Les chiffres ne mentent pas :
• Plus de 70 millions de tonnes de matières premières extraites des Caraïbes depuis 1500.
• Valeur estimée : plus de 1,1 billion de dollars d’aujourd’hui.
• Plus de 2 millions d’Africains réduits en esclavage et utilisés comme machines de production.
• Et une population indigène qui est passée de 6 millions à moins de 3 000 survivants officiels.
Tout cela bien avant Hitler, bien avant les camps de concentration, bien avant Nuremberg. Le génocide des Caraïbes a été le premier, il a été le modèle, et l’Europe ne l’a jamais jugé.
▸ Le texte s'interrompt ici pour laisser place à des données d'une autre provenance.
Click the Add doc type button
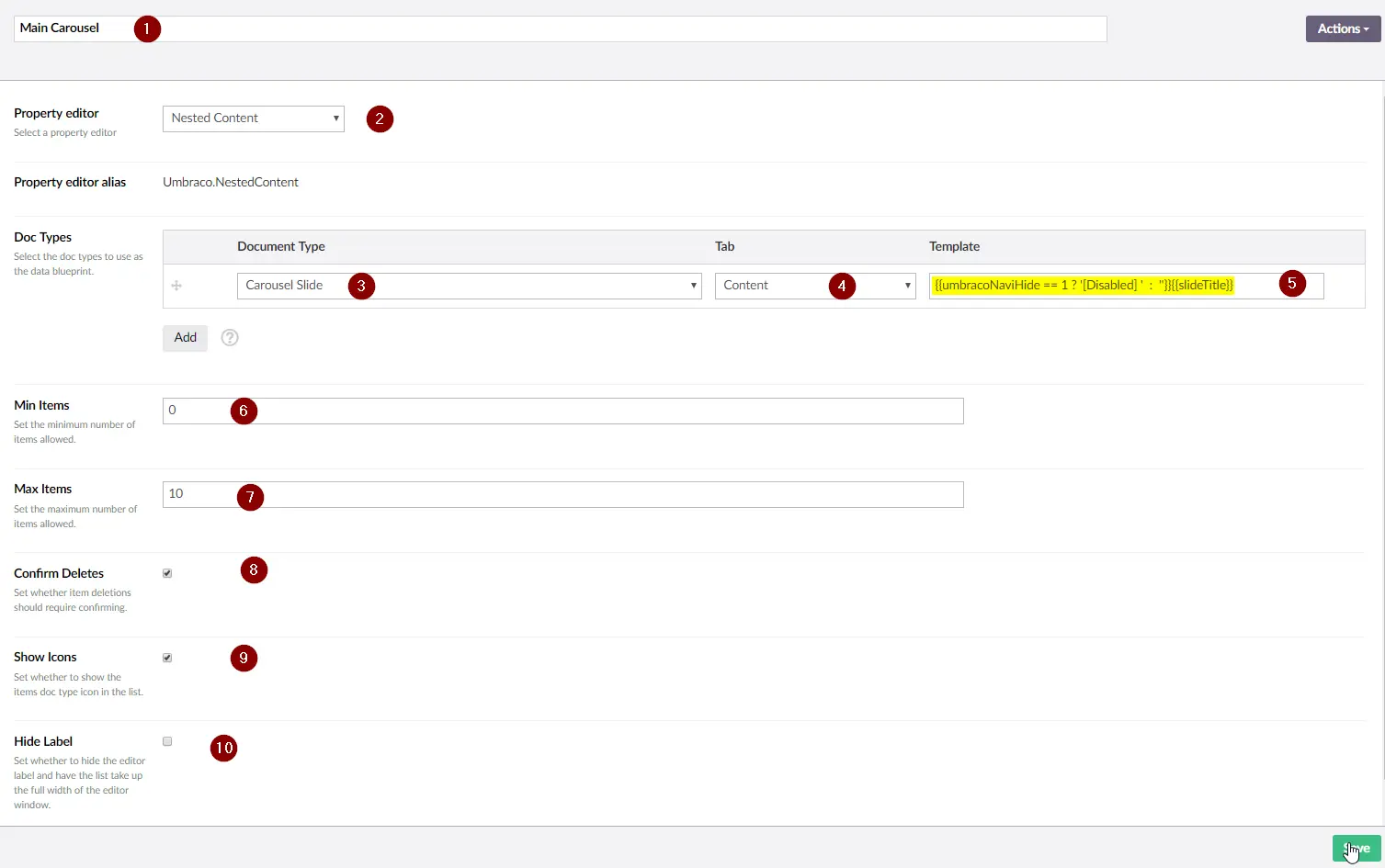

Les musées se sont remplis, les universités se sont enrichies, les métropoles se sont développées, et les Caraïbes se sont retrouvées pauvres, ravagées par le tourisme et endettées. Le pillage n’appartient pas au passé ; c’est le système. Et il continue d’opérer, sous de nouvelles bannières et de nouveaux contrats.

Les Caraïbes modernes sont un paradis pour le capital, pas pour ses habitants. L’or continue de s’écouler, désormais plus discrètement, transformé en comptes offshore, contrats miniers, dettes étrangères et mégaprojets touristiques. Et les statistiques montrent que les pays autrefois asservis, pillés et dépossédés sont aujourd’hui en tête du classement en matière de pauvreté, d’inégalités et de dépendance. Car lorsque l’or cesse de partir par les navires, il commence à partir par les salaires.

Et quand ils ne prennent pas l’or, ils prennent l’espoir.